My point is there have been times where I haven’t loved my body, times where I felt my body had completely betrayed me and let me down, I had a third miscarriage, I had trouble breastfeeding all my children, and I had heart problems with my third pregnancy which ultimately led to me having to give birth via a c-section with my son, these were all things I felt guilty about, that I was mad at my body about. But I guess like with most situations in life you can’t see them as only black and white.

In reflection I began to see how hard I was on myself, how cruel at times. I always thought it was my body betraying my mind, when so much of it was the other way around. Do I wish I could have solely breastfed my children? Yes. But were my children loved, nurtured, and healthy? YES! And I did that! My body did that! I have been pregnant 6 times, given birth 3 times, breastfed as best as I could, but more than that, my arms have rocked, and carried, my heart has loved completely, my voice has sung a million songs, my hands have stroked their weary heads, my mouth has smiled and laughed with them, so how could I not love and appreciate my body?
When I look at children I see miracles, I too am one of those miracles, we all are. When I look at my body now I feel proud of everything it represents, I feel proud of my caesarian scar, I feel proud that I have smile lines, there are stories on my body, stories of how I have lived, the little scar on my forehead shows me where my first chickenpox was, the one on my knee reminds me of when I cut myself on the day of my first dance concert. So yes I have battled to love my body over the years, but do I love my body now? Yes I do, maybe even YES I do? We all should.

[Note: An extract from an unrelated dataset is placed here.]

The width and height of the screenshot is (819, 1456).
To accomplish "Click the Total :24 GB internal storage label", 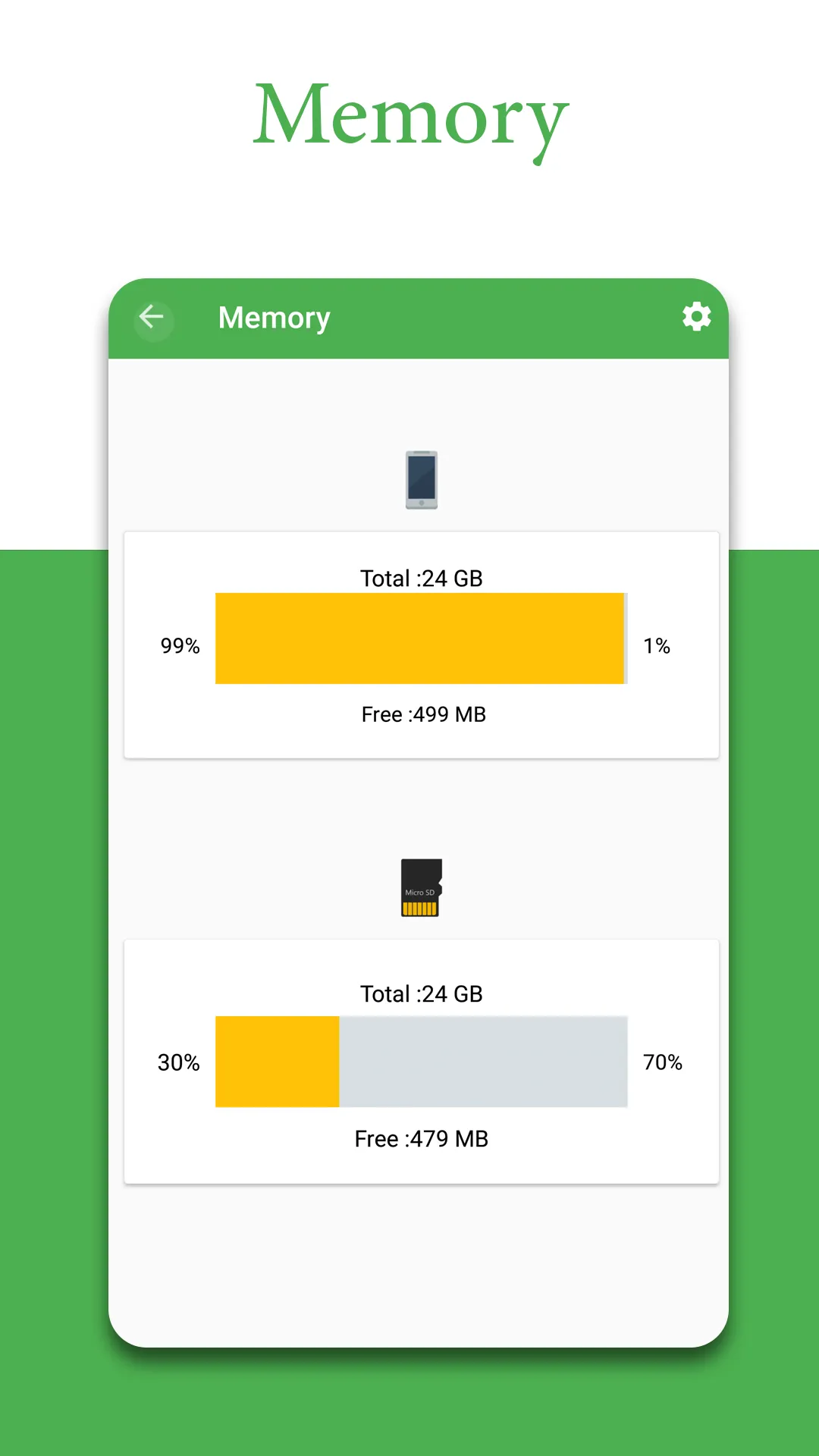I will click(x=422, y=578).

Whatever issues you have with your body, weight, height, wrinkles, scars, stretch marks, acne, grey hair, we need to realise that these individual elements we don’t like are not who we are as a whole. We are also our smile, the way our eyes light up, we are our curves, the cute little dimple on our cheek, the scattering of freckles across our nose, our curvaceous butt, our sexy legs, we are that cute little beauty spot, or that lone freckle on our toe. We are long eyelashes, a swish of our hair, we are a map, a story, a life lived, a life we are still living. Be proud, love your body, instead of naming the things you don’t like, name those you do!

A 43 year old girlfriend of mine admitted that on a recent overseas trip she was walking around the pool in her swimsuit and thought to herself, “yep, I’ve still got a really nice butt”! Good on her!

Last week I wrote about inner peace, and although this week is about loving our bodies I really believe they go hand in hand. At 38 I am beginning to find that inner peace that I was always missing, and in turn I am finally finding peace with how I look on the outside too, and appreciating what my body is capable of.
“I would love to hear your thoughts on this, do you love your body? Why? Why not? please feel free to comment below”.

Sometimes life doesn’t go according to our plans, we feel like we have let ourselves down, perhaps feel our bodies have betrayed us, but we are here, we are strong, we are battlers, we are beautiful and we are entitled to love our bodies, and to be proud of how awesome we are!